Problem description =
Your reply should consist only of the lines from the one with "Task: Click the Security Code info icon" through the end of the entries, transcribed exactly. Pictures stay out.

Content starts

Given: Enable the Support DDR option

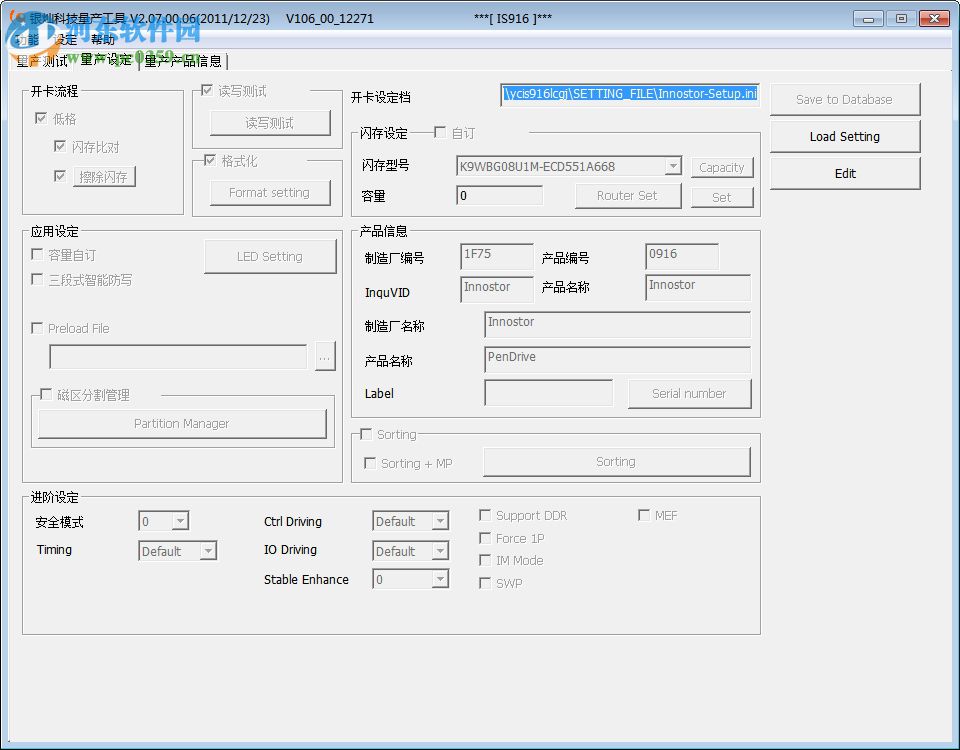Looking at the screenshot, I should 486,515.
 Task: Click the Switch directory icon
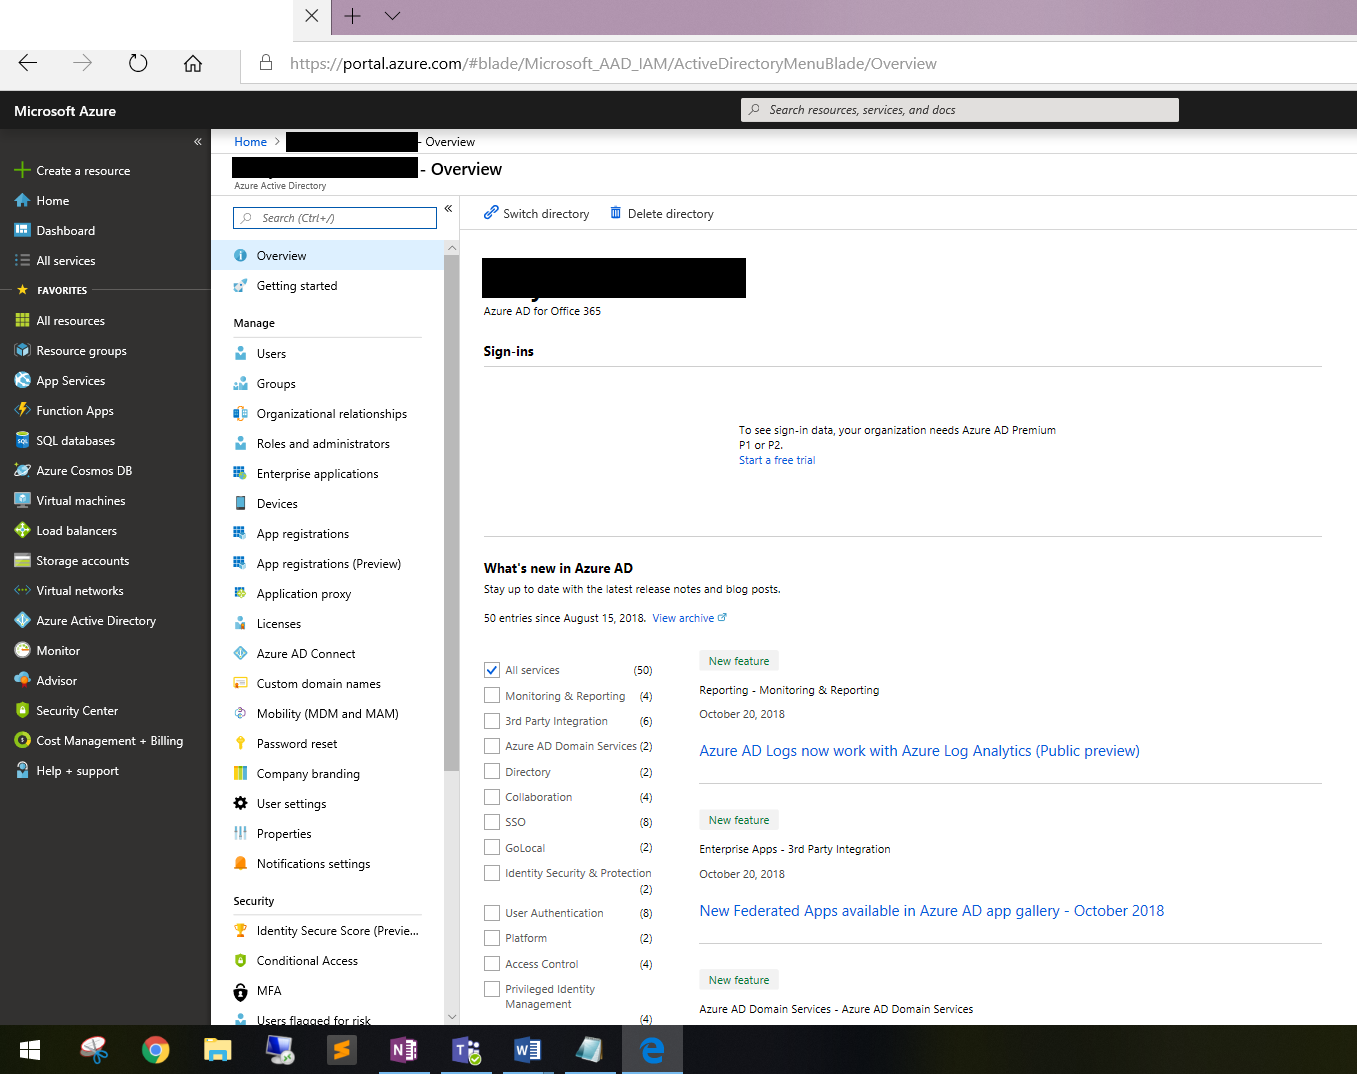click(x=491, y=213)
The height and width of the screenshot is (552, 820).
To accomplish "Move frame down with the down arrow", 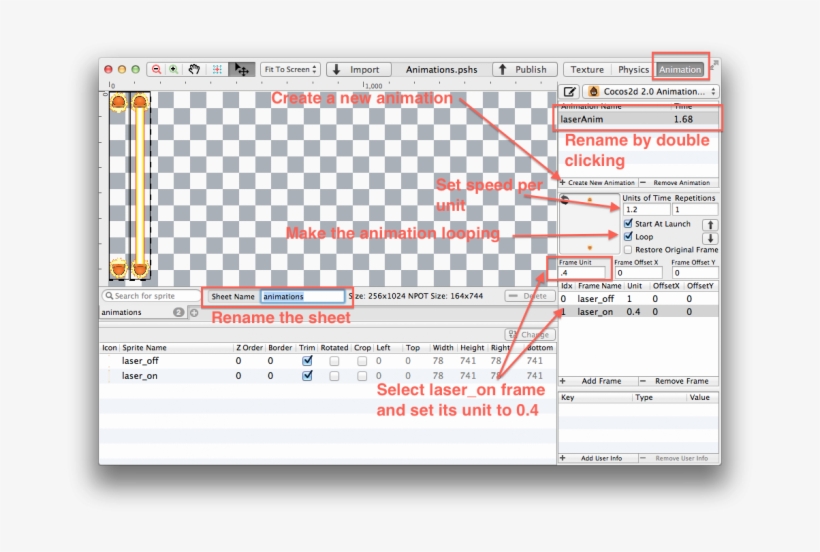I will pos(708,238).
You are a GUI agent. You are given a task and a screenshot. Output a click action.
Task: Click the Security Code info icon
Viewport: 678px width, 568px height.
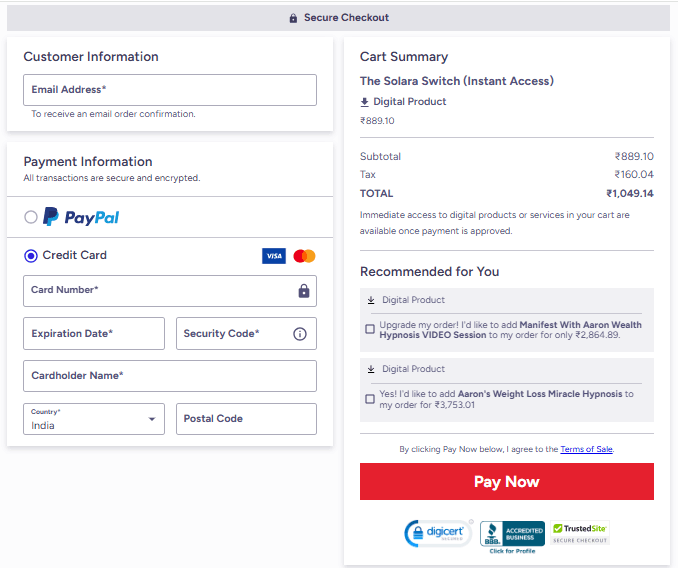299,334
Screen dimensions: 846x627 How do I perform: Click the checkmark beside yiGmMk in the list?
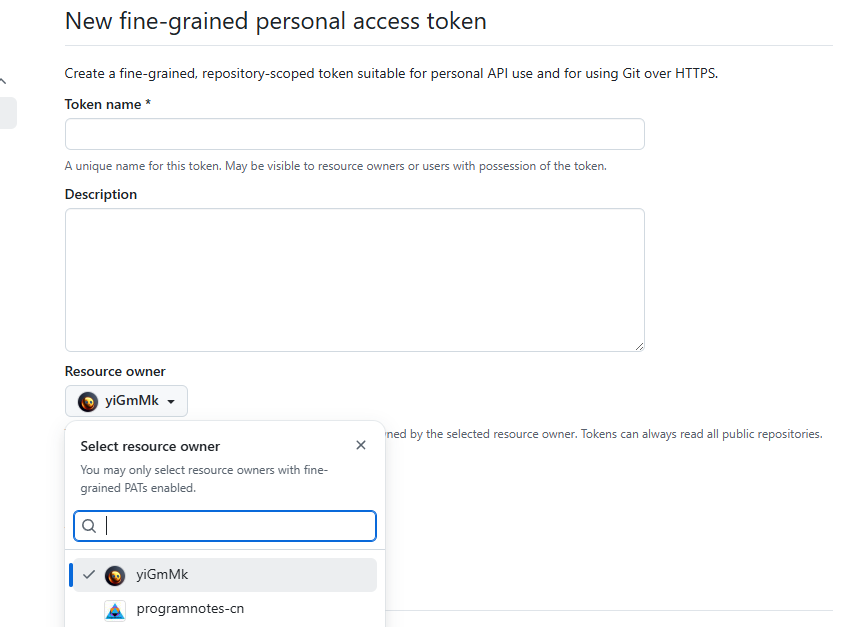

Content ends

Written response =
Task: Click the Security Code info icon
Viewport: 678px width, 568px height.
299,334
Screen dimensions: 846x627 How do I perform: Click the checkmark beside yiGmMk in the list?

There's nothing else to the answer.